While the world burns down around us, I am sitting in a darkened room, with just the sounds of a small table fan and an oxygen concentrator, watching over my mother. My only company is Raja, one of the house cats in my sister’s house, keeping watch over my left shoulder.
John and I drove down from Brooklyn to Ocean County, New Jersey on Friday, after my initial physical therapy consult, part of my ongoing recovery from hand surgery three weeks ago. I had packed the night before. I’d been in daily conversation with my sister, by phone or text for the prior week, as our mother went into a steep, rapid decline. Of greatest concern was her lack of appetite; we have to crush all her meds to administer them with her food, all of which is pureed, mashed, or otherwise pulped.
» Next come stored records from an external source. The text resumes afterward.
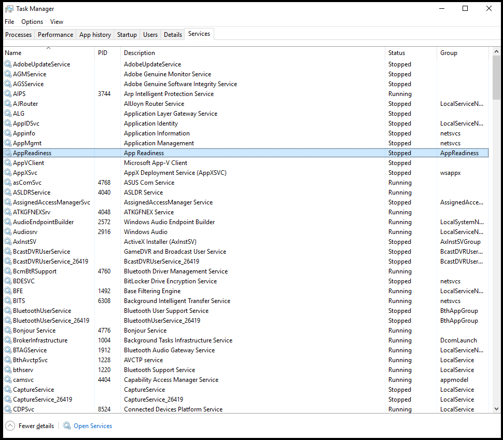Open the Open Services link
This screenshot has width=503, height=440.
(x=92, y=425)
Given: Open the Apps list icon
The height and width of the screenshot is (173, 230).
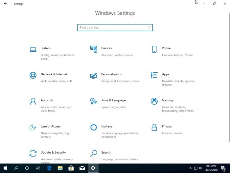Looking at the screenshot, I should tap(154, 75).
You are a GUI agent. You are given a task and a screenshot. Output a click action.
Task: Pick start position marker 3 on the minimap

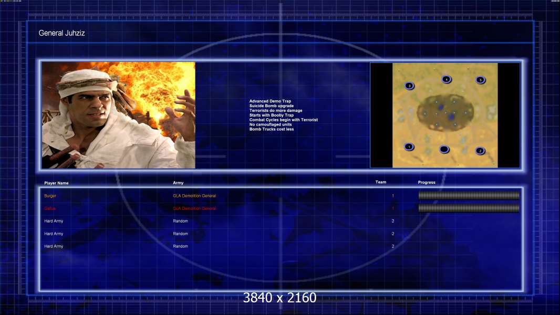click(409, 86)
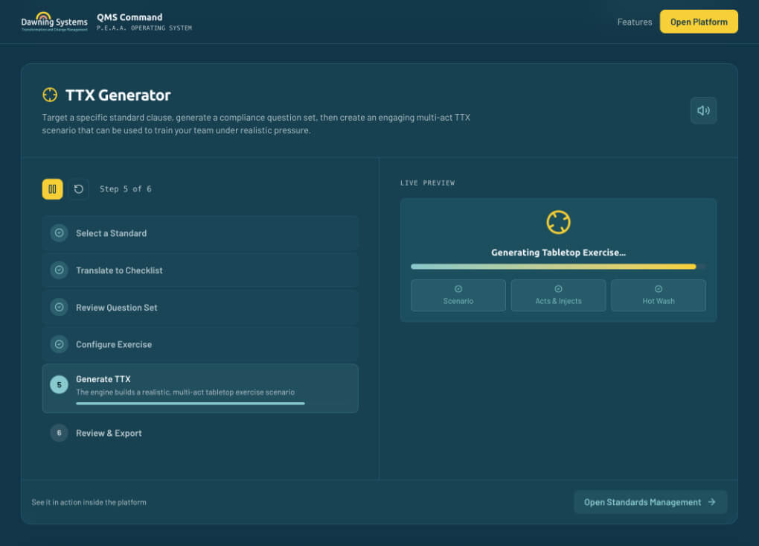Restart the walkthrough with the reset icon

tap(78, 189)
It’s the longest my sister and I have spent together under the same roof since I left college.
Dissociation is my superpower. I have dressed and undressed my mother, seen her naked, wiped her bottom. I can attend to her, asking her the same question over and over, until I get a glimmer of understanding. Or I can move on, passing over the grief I feel that she is gone, cognitively, that I’ve already had the last conversation I will ever have with her, shared the last joke, excited the last smile, or smirk, from her aged lips.
Just now, a deep, low, relaxed groan escapes her. Startled by the sound, and its possible implications, I look up at her. Yes, she is still breathing, shallow and rapid, as she has been most of today.
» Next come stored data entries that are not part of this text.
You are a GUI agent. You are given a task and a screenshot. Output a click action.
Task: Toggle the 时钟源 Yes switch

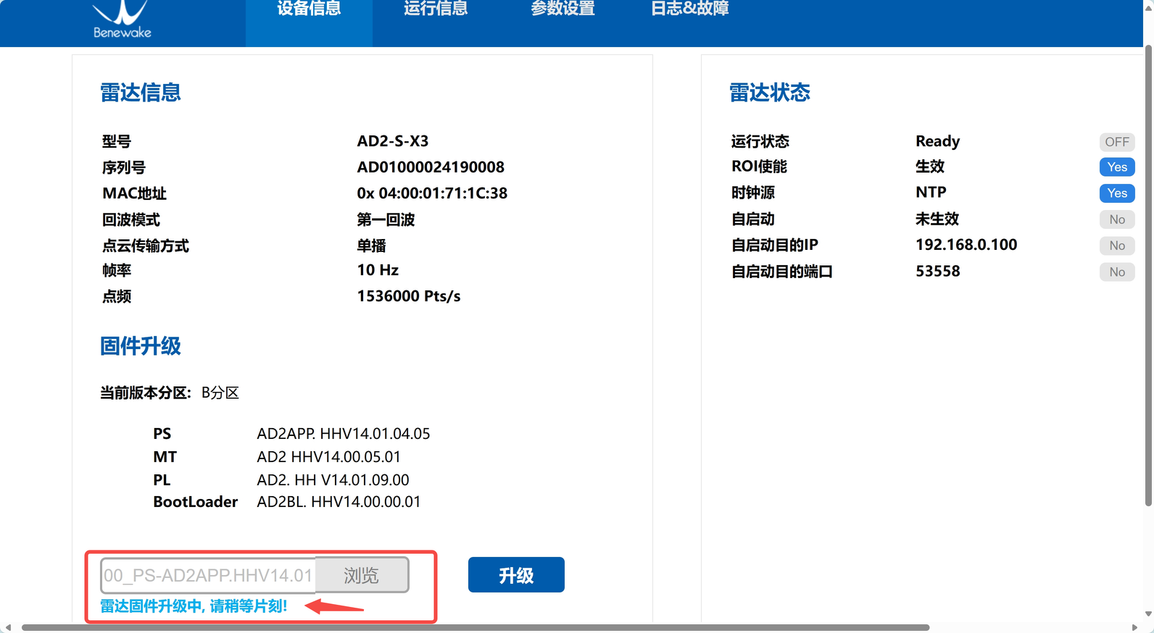point(1117,193)
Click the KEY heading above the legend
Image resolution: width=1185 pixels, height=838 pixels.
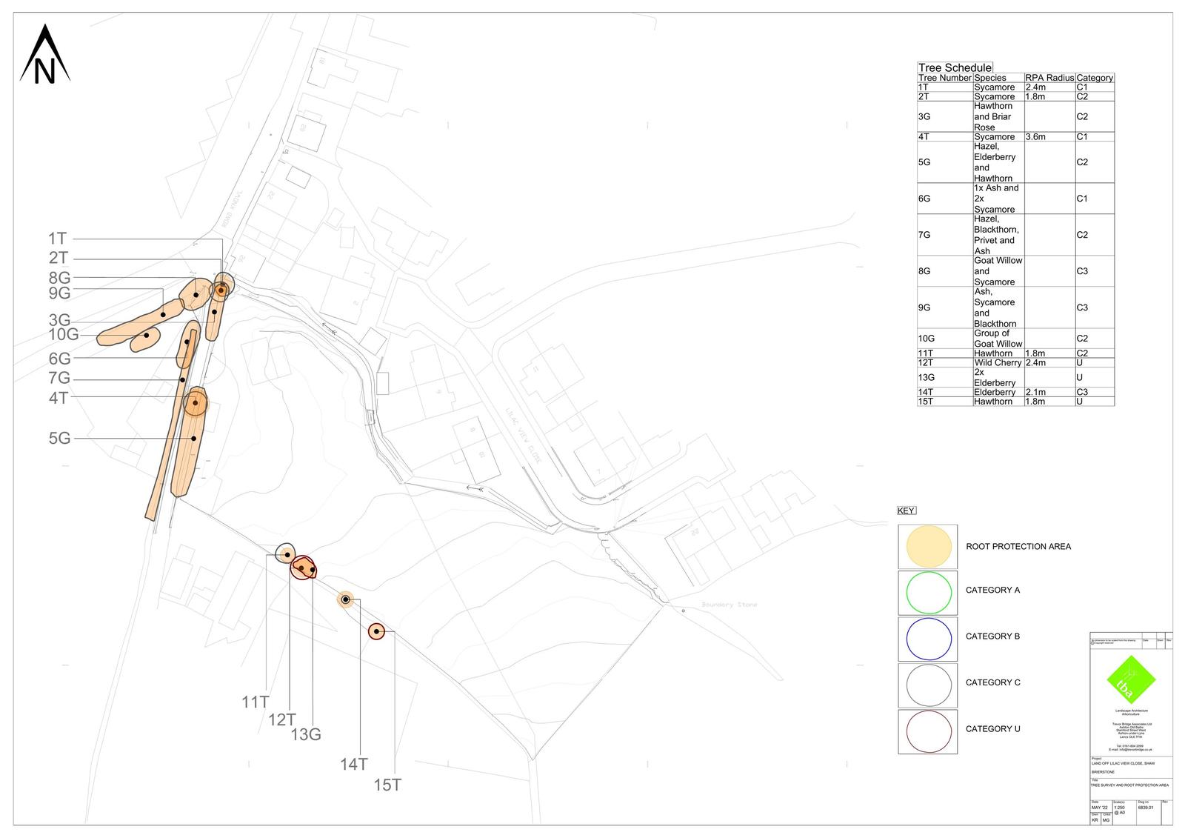pos(907,511)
I am afraid to leave her side because I don’t think she’ll last the night. I have never experienced another’s passing. Some selfish part of me wants to be here for that, for her, for me. Like maybe there really is something? That it’s not just physics and chemistry and homeostasis keeping the machinery running?
I don’t believe that, of course. But I understand the comfort that could be found in such beliefs. Especially now, sitting here in a darkened room, kept company by the sounds of tireless machines, each to its purpose.